BXP announced that it has secured more than 204,000 sq ft of new office space in San Francisco’s South Financial District, a move that brings the total new leasing volume to 204,000 sq ft across four tenants. Dropbox signed a 64,000‑sq‑ft lease at 50 Hawthorne, while Decagon, Swinerton Builders, and a software company each signed 35,000‑sq‑ft leases at 680 Folsom, and Decagon added an additional 70,000 sq ft at the same address. The new agreements bring 50 Hawthorne to full occupancy and push 680 Folsom to more than 90 % leased.
The San Francisco office market has been in a recovery phase, with CBRE reporting a 44 % increase in tech‑sector leasing between 2024 and 2025. AI‑driven companies are a key driver of this growth, and BXP’s focus on “premier workplaces” in dynamic urban gateway markets aligns with the demand for highly amenitized, transit‑oriented spaces. The new leases reinforce BXP’s repositioning strategy and demonstrate that its refreshed assets are resonating with high‑quality tenants.

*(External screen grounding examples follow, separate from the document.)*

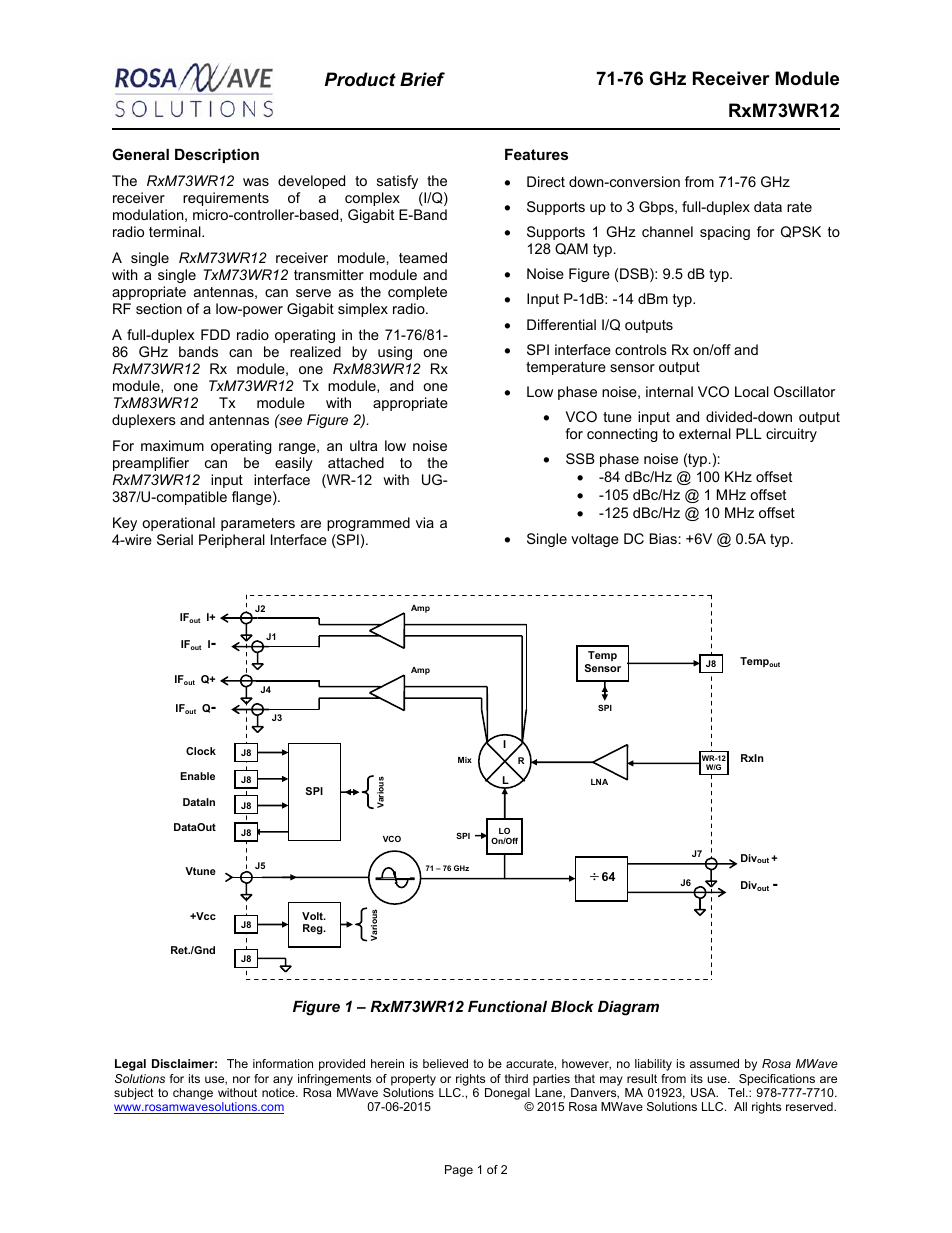  I want to click on Mix, so click(465, 760).
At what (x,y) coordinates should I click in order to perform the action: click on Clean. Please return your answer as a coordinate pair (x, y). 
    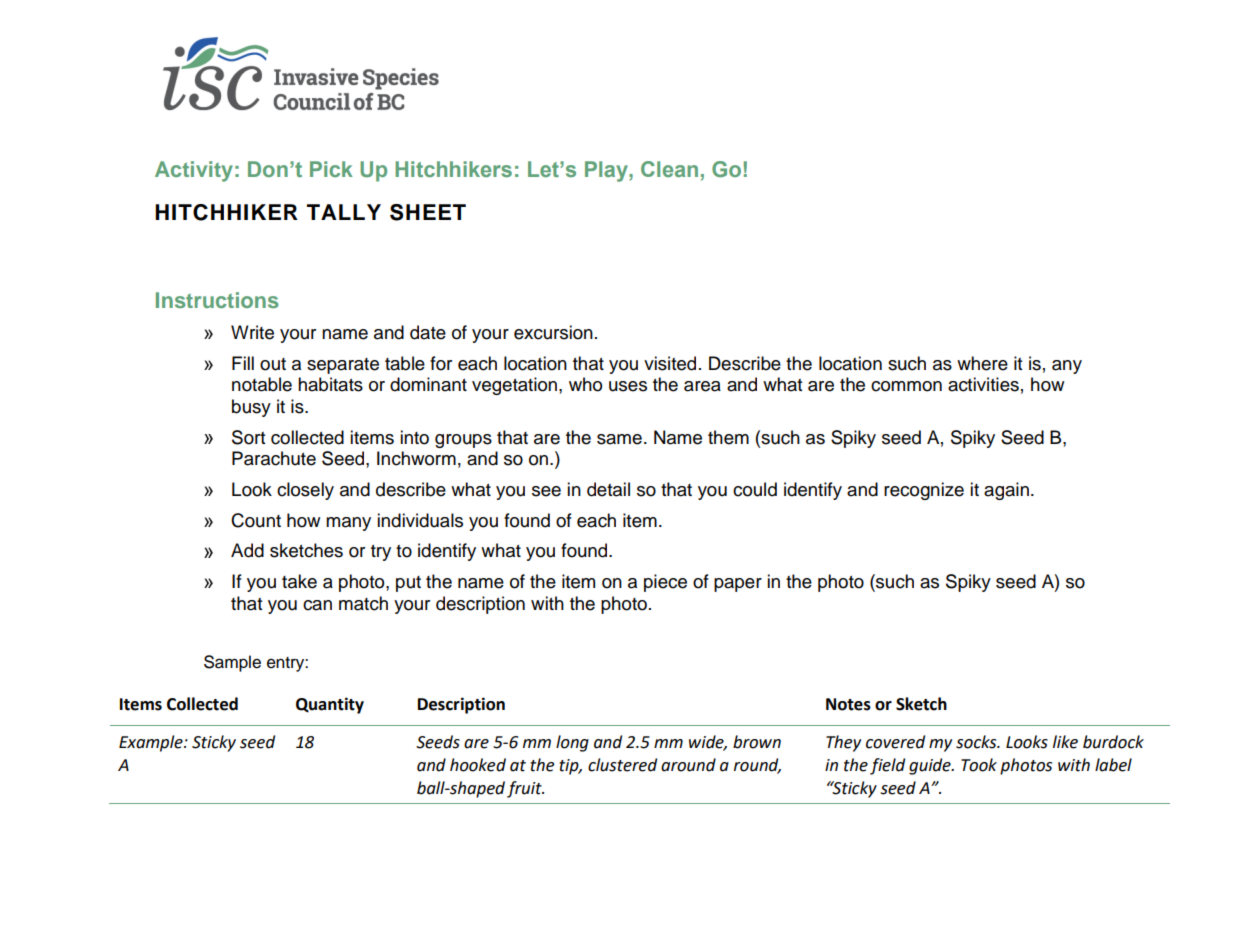
    Looking at the image, I should click on (669, 169).
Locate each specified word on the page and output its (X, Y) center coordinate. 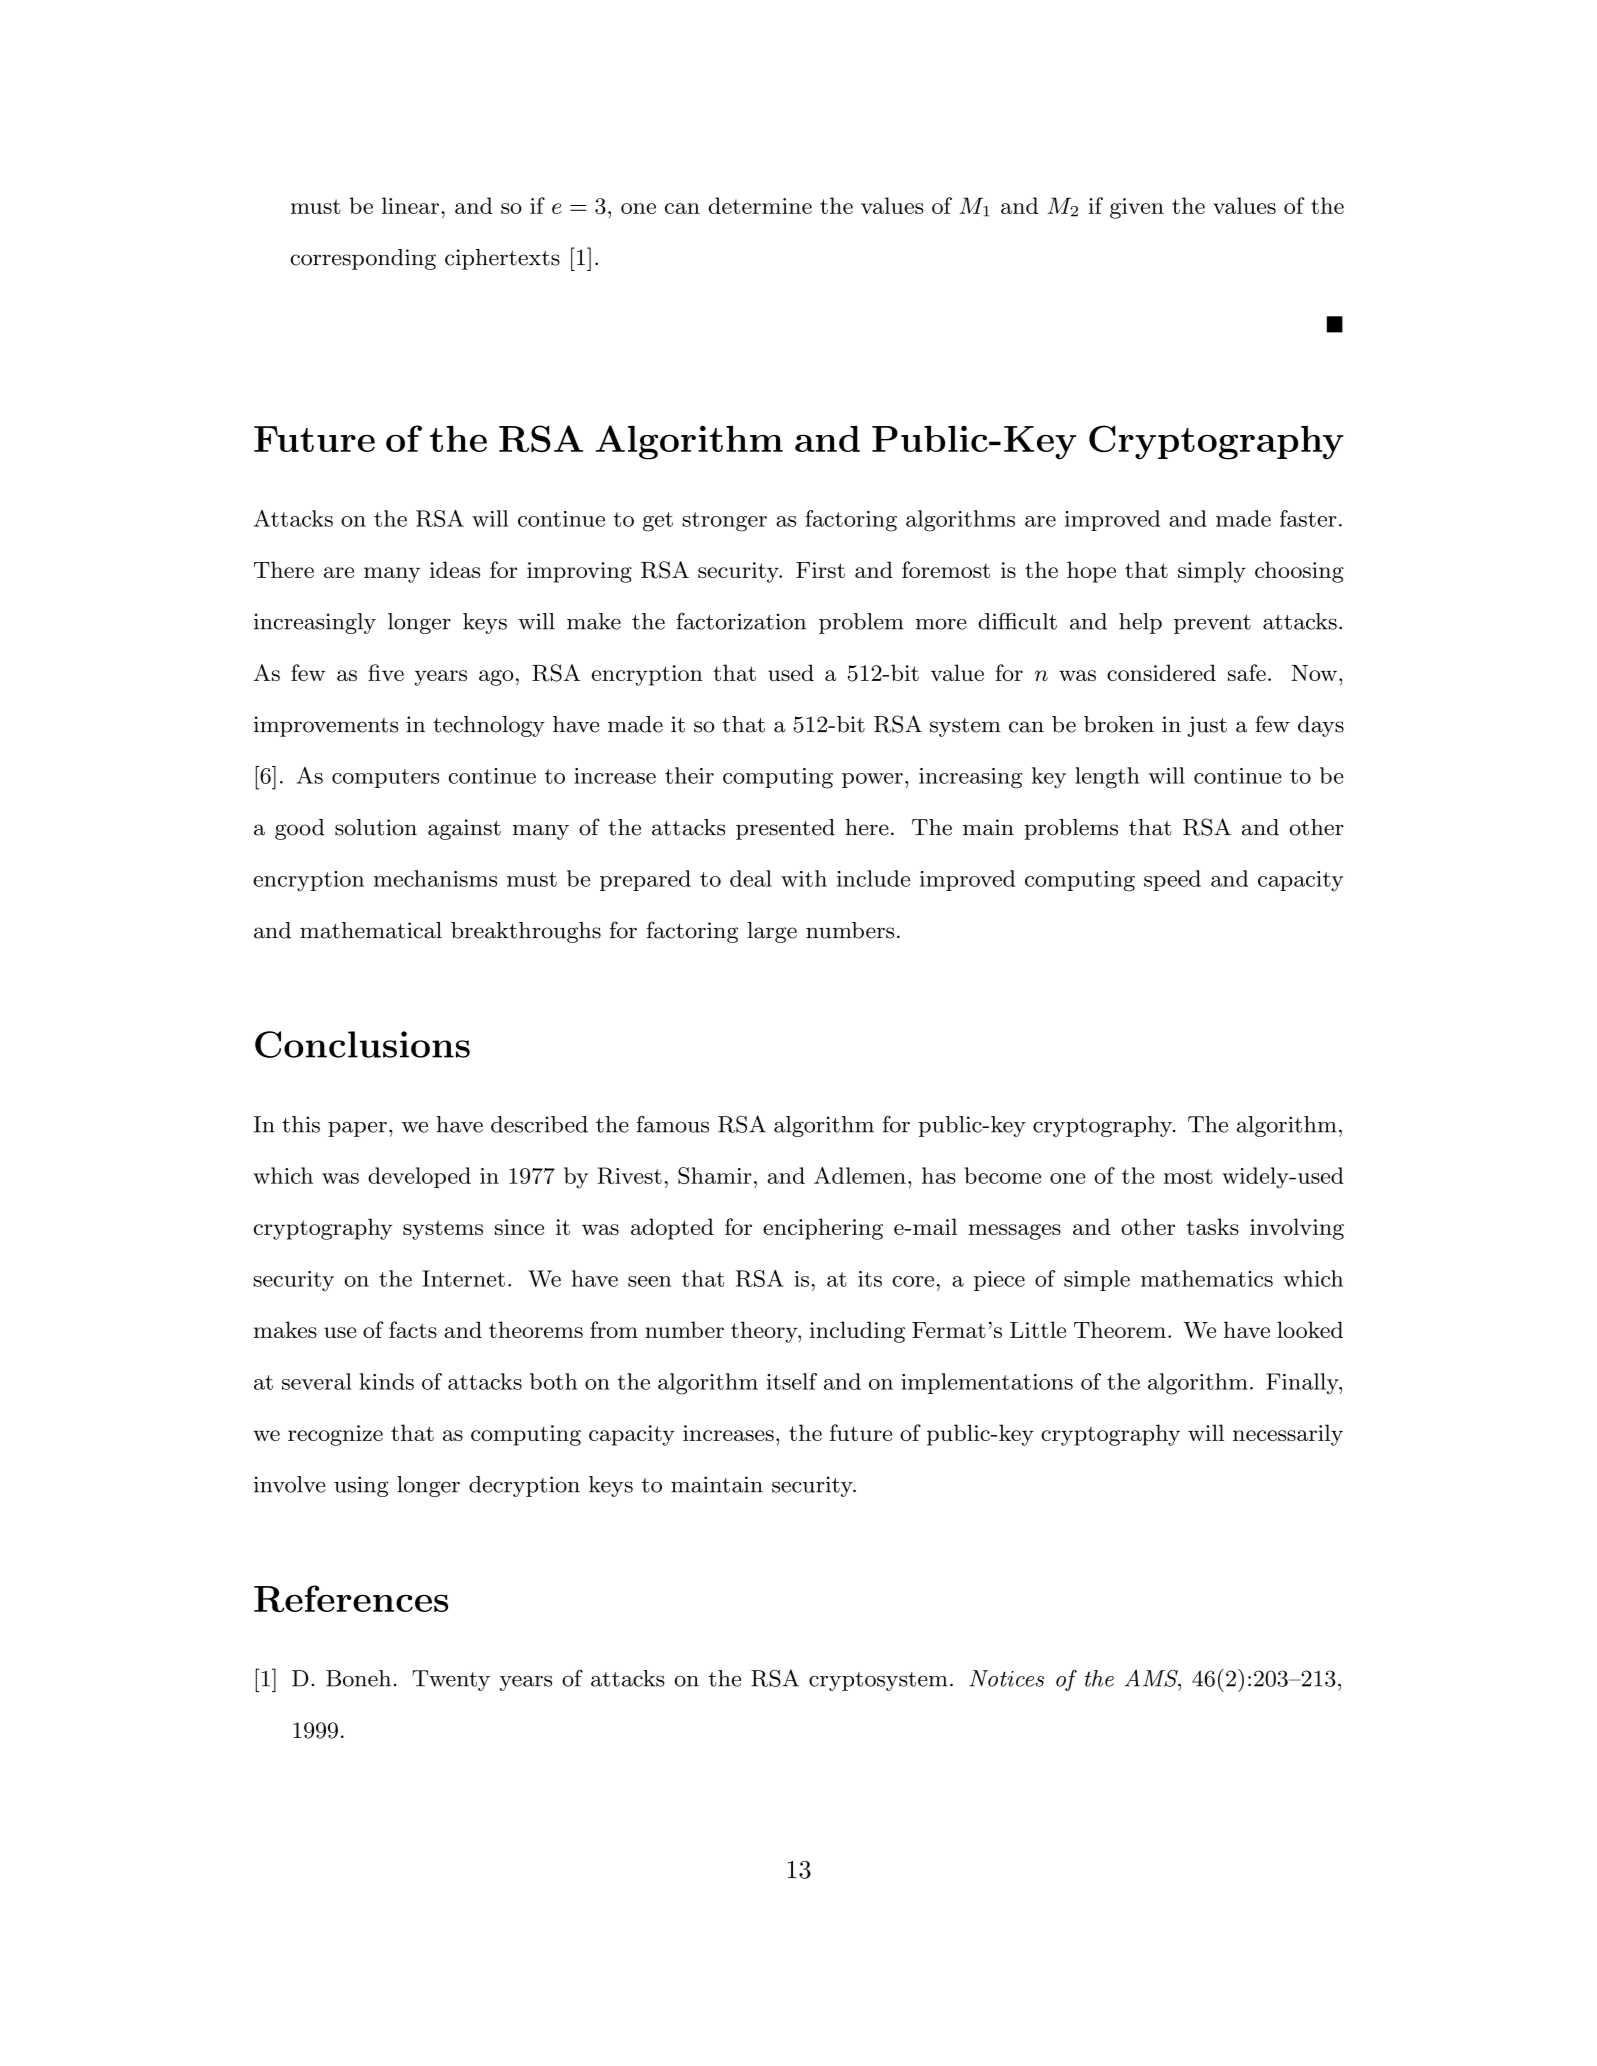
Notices (1006, 1678)
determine (760, 205)
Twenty (451, 1680)
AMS (1152, 1678)
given (1137, 208)
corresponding (363, 259)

These transactions underscore BXP’s ability to attract and retain significant tenants in a competitive market. The new leases are expected to contribute positively to future revenue and Funds from Operations (FFO) in the coming reporting periods, adding to the company’s occupancy momentum and reinforcing its competitive position in San Francisco. The deal also signals that BXP’s investment in property refreshes and strategic positioning is paying off, as the new tenants are among the most sought‑after in the region.
"The activity we're seeing across our San Francisco premier workplace portfolio reflects the continued flight to quality in the market. Today's companies prioritize highly amenitized, transit‑oriented workplaces that foster collaboration and authentically celebrate their culture. Our ongoing investment strategy is directly aligned with this demand, reinforcing the strength of our repositioning efforts and enhancing the competitiveness of our assets in dynamic submarkets like the South Financial District," said Christine Yuen, Senior Vice President, Leasing at BXP. "We're building for the long term and need a workplace that matches both our pace of growth and culture of innovation. Doubling down on San Francisco was a deliberate decision for us, and finding the right partner was crucial. BXP has been instrumental in this next chapter, helping us secure and create a space at 680 Folsom that supports not only how we work today but where we're going as we build the next world‑class enterprise technology company," added Chloe Mark, SVP Operations and People at Decagon.
BXP’s Q4 2025 earnings, released January 27 2026, showed revenue up 2.2 % year‑over‑year and FFO of $1.76 per diluted share, slightly below the midpoint of guidance due to non‑cash rent reserves and higher G&A costs. While the new leases are not yet reflected in that quarter’s financials, they are expected to strengthen future revenue streams and occupancy levels, supporting the company’s long‑term growth trajectory.